INSTRUCTIONS FOR THE TASK
I would like every record below transcribed exactly as it is.

EXTRACTED INFORMATION
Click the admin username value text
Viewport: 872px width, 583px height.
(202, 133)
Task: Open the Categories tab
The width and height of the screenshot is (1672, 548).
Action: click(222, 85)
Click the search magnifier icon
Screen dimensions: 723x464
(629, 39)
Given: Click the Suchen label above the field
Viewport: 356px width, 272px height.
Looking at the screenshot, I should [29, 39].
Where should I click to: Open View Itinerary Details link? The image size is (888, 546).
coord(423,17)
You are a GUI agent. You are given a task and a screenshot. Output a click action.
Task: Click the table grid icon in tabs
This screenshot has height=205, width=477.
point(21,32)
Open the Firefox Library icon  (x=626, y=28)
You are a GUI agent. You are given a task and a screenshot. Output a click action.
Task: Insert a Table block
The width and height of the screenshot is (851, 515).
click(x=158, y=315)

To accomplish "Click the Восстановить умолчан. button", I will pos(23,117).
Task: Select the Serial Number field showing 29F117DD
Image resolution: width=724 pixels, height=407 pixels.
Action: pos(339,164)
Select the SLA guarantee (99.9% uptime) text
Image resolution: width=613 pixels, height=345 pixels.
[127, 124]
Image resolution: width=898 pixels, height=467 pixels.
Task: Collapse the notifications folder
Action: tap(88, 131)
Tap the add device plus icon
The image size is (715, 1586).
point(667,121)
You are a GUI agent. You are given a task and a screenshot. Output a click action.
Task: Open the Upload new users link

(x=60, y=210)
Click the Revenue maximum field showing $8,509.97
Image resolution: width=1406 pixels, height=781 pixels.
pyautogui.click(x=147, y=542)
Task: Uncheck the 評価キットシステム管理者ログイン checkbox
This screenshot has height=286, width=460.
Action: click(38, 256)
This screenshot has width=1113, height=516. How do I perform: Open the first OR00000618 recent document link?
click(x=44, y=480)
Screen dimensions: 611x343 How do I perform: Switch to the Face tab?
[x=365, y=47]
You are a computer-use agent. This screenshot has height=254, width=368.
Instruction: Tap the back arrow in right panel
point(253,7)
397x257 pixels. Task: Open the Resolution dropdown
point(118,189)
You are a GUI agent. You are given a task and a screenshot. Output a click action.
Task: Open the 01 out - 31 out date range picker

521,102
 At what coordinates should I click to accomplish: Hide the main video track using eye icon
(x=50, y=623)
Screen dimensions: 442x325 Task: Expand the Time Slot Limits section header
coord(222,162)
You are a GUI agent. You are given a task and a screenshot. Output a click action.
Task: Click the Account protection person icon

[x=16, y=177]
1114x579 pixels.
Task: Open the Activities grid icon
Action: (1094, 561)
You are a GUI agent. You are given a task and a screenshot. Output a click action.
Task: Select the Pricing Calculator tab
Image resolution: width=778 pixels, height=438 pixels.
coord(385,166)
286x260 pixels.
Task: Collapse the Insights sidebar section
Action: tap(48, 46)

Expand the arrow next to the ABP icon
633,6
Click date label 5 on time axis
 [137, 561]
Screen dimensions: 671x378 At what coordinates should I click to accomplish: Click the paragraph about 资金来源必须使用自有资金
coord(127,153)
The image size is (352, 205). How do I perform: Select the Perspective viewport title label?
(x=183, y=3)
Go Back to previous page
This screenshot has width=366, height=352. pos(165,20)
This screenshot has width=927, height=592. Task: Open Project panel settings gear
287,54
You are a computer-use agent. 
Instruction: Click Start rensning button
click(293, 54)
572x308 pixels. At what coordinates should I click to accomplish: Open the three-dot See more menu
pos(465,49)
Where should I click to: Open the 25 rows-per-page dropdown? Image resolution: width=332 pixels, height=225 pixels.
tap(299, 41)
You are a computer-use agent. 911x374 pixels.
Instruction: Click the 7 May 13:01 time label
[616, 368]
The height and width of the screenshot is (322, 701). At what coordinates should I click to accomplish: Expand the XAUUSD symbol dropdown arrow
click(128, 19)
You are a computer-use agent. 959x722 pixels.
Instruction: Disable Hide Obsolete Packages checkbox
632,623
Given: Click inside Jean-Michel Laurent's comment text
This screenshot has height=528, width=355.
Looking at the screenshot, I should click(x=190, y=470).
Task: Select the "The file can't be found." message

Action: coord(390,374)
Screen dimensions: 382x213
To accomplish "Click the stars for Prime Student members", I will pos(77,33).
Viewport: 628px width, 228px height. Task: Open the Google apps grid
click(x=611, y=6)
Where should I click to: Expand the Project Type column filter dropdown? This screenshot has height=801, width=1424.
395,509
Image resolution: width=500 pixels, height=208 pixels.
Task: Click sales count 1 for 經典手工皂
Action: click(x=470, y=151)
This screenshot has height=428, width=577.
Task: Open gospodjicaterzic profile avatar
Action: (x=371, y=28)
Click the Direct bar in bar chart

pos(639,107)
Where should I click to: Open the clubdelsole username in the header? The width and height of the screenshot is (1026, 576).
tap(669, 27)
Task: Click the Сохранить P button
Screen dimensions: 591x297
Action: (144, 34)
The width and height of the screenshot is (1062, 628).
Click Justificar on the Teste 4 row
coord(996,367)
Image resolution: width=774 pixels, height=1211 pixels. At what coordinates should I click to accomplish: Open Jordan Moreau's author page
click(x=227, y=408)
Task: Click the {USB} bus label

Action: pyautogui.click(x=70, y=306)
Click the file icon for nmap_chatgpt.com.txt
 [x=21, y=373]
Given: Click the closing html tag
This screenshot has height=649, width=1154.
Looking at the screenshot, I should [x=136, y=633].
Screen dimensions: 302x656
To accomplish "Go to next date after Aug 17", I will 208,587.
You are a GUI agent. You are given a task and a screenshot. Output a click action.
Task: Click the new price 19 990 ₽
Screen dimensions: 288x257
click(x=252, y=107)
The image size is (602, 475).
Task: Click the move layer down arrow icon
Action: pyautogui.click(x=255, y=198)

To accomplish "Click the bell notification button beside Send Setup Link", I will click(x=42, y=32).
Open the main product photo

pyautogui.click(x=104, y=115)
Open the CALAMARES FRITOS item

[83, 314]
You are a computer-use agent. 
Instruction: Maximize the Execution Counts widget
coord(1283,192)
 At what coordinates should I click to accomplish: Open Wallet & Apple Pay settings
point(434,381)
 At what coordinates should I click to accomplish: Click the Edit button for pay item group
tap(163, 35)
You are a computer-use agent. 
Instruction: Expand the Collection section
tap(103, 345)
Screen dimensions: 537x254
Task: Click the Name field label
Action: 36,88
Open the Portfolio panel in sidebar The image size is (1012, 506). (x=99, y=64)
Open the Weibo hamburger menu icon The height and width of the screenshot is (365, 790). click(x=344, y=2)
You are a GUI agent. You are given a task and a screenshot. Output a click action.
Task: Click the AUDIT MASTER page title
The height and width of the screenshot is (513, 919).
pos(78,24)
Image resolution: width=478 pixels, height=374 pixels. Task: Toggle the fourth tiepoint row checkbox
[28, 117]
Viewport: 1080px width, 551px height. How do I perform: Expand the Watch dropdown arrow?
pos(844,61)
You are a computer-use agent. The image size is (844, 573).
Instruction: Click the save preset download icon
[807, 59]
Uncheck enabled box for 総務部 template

SOLUTION
Click the admin username value text
Viewport: 872px width, 583px height.
(202, 133)
Task: Open the Categories tab
The width and height of the screenshot is (1672, 548).
Action: click(222, 85)
Click the search magnifier icon
Screen dimensions: 723x464
(629, 39)
Given: Click the Suchen label above the field
Viewport: 356px width, 272px height.
Looking at the screenshot, I should [29, 39].
Where should I click to: Open View Itinerary Details link? The image size is (888, 546).
coord(423,17)
You are a GUI agent. You are given a task and a screenshot. Output a click action.
Task: Click the table grid icon in tabs
This screenshot has height=205, width=477.
point(21,32)
Open the Firefox Library icon  (x=626, y=28)
You are a GUI agent. You are given a task and a screenshot. Output a click action.
Task: Insert a Table block
The width and height of the screenshot is (851, 515).
click(x=158, y=315)

To accomplish "Click the Восстановить умолчан. button", I will pos(23,117).
Task: Select the Serial Number field showing 29F117DD
Image resolution: width=724 pixels, height=407 pixels.
Action: pos(339,164)
Select the SLA guarantee (99.9% uptime) text
Image resolution: width=613 pixels, height=345 pixels.
[127, 124]
Image resolution: width=898 pixels, height=467 pixels.
Task: Collapse the notifications folder
Action: tap(88, 131)
Tap the add device plus icon
The image size is (715, 1586).
point(667,121)
You are a GUI agent. You are given a task and a screenshot. Output a click action.
Task: Open the Upload new users link

(x=60, y=210)
Click the Revenue maximum field showing $8,509.97
Image resolution: width=1406 pixels, height=781 pixels.
pyautogui.click(x=147, y=542)
Task: Uncheck the 評価キットシステム管理者ログイン checkbox
This screenshot has height=286, width=460.
Action: click(38, 256)
This screenshot has width=1113, height=516. How do I perform: Open the first OR00000618 recent document link?
click(x=44, y=480)
Screen dimensions: 611x343 How do I perform: Switch to the Face tab?
[x=365, y=47]
You are a computer-use agent. This screenshot has height=254, width=368.
Instruction: Tap the back arrow in right panel
point(253,7)
397x257 pixels. Task: Open the Resolution dropdown
point(118,189)
You are a GUI agent. You are given a task and a screenshot. Output a click action.
Task: Open the 01 out - 31 out date range picker

521,102
 At what coordinates should I click to accomplish: Hide the main video track using eye icon
(x=50, y=623)
Screen dimensions: 442x325 Task: Expand the Time Slot Limits section header
coord(222,162)
You are a GUI agent. You are given a task and a screenshot. Output a click action.
Task: Click the Account protection person icon

[x=16, y=177]
1114x579 pixels.
Task: Open the Activities grid icon
Action: (1094, 561)
You are a GUI agent. You are given a task and a screenshot. Output a click action.
Task: Select the Pricing Calculator tab
Image resolution: width=778 pixels, height=438 pixels.
coord(385,166)
286x260 pixels.
Task: Collapse the Insights sidebar section
Action: tap(48, 46)

Expand the arrow next to the ABP icon
633,6
Click date label 5 on time axis
 [137, 561]
Screen dimensions: 671x378 At what coordinates should I click to accomplish: Click the paragraph about 资金来源必须使用自有资金
coord(127,153)
The image size is (352, 205). How do I perform: Select the Perspective viewport title label?
(x=183, y=3)
Go Back to previous page
This screenshot has width=366, height=352. pos(165,20)
This screenshot has width=927, height=592. Task: Open Project panel settings gear
287,54
You are a computer-use agent. 
Instruction: Click Start rensning button
click(293, 54)
572x308 pixels. At what coordinates should I click to accomplish: Open the three-dot See more menu
pos(465,49)
Where should I click to: Open the 25 rows-per-page dropdown? Image resolution: width=332 pixels, height=225 pixels.
tap(299, 41)
You are a computer-use agent. 911x374 pixels.
Instruction: Click the 7 May 13:01 time label
[616, 368]
The height and width of the screenshot is (322, 701). At what coordinates should I click to accomplish: Expand the XAUUSD symbol dropdown arrow
click(128, 19)
You are a computer-use agent. 959x722 pixels.
Instruction: Disable Hide Obsolete Packages checkbox
632,623
Given: Click inside Jean-Michel Laurent's comment text
This screenshot has height=528, width=355.
Looking at the screenshot, I should click(x=190, y=470).
Task: Select the "The file can't be found." message

Action: coord(390,374)
Screen dimensions: 382x213
To accomplish "Click the stars for Prime Student members", I will pos(77,33).
Viewport: 628px width, 228px height. Task: Open the Google apps grid
click(x=611, y=6)
Where should I click to: Expand the Project Type column filter dropdown? This screenshot has height=801, width=1424.
395,509
Image resolution: width=500 pixels, height=208 pixels.
Task: Click sales count 1 for 經典手工皂
Action: click(x=470, y=151)
This screenshot has height=428, width=577.
Task: Open gospodjicaterzic profile avatar
Action: (x=371, y=28)
Click the Direct bar in bar chart

pos(639,107)
Where should I click to: Open the clubdelsole username in the header? The width and height of the screenshot is (1026, 576).
tap(669, 27)
Task: Click the Сохранить P button
Screen dimensions: 591x297
Action: (144, 34)
The width and height of the screenshot is (1062, 628).
Click Justificar on the Teste 4 row
coord(996,367)
Image resolution: width=774 pixels, height=1211 pixels. At what coordinates should I click to accomplish: Open Jordan Moreau's author page
click(x=227, y=408)
Task: Click the {USB} bus label

Action: pyautogui.click(x=70, y=306)
Click the file icon for nmap_chatgpt.com.txt
 [x=21, y=373]
Given: Click the closing html tag
This screenshot has height=649, width=1154.
Looking at the screenshot, I should [x=136, y=633].
Screen dimensions: 302x656
To accomplish "Go to next date after Aug 17", I will 208,587.
You are a GUI agent. You are given a task and a screenshot. Output a click action.
Task: Click the new price 19 990 ₽
Screen dimensions: 288x257
click(x=252, y=107)
The image size is (602, 475).
Task: Click the move layer down arrow icon
Action: pyautogui.click(x=255, y=198)

To accomplish "Click the bell notification button beside Send Setup Link", I will click(x=42, y=32).
Open the main product photo

pyautogui.click(x=104, y=115)
Open the CALAMARES FRITOS item

[83, 314]
You are a computer-use agent. 
Instruction: Maximize the Execution Counts widget
coord(1283,192)
 At what coordinates should I click to accomplish: Open Wallet & Apple Pay settings
point(434,381)
 At what coordinates should I click to accomplish: Click the Edit button for pay item group
tap(163, 35)
You are a computer-use agent. 
Instruction: Expand the Collection section
tap(103, 345)
Screen dimensions: 537x254
Task: Click the Name field label
Action: 36,88
Open the Portfolio panel in sidebar The image size is (1012, 506). (x=99, y=64)
Open the Weibo hamburger menu icon The height and width of the screenshot is (365, 790). click(x=344, y=2)
You are a GUI agent. You are given a task and a screenshot. Output a click action.
Task: Click the AUDIT MASTER page title
The height and width of the screenshot is (513, 919).
pos(78,24)
Image resolution: width=478 pixels, height=374 pixels. Task: Toggle the fourth tiepoint row checkbox
[28, 117]
Viewport: 1080px width, 551px height. How do I perform: Expand the Watch dropdown arrow?
pos(844,61)
You are a computer-use agent. The image size is (844, 573).
Instruction: Click the save preset download icon
[807, 59]
Uncheck enabled box for 総務部 template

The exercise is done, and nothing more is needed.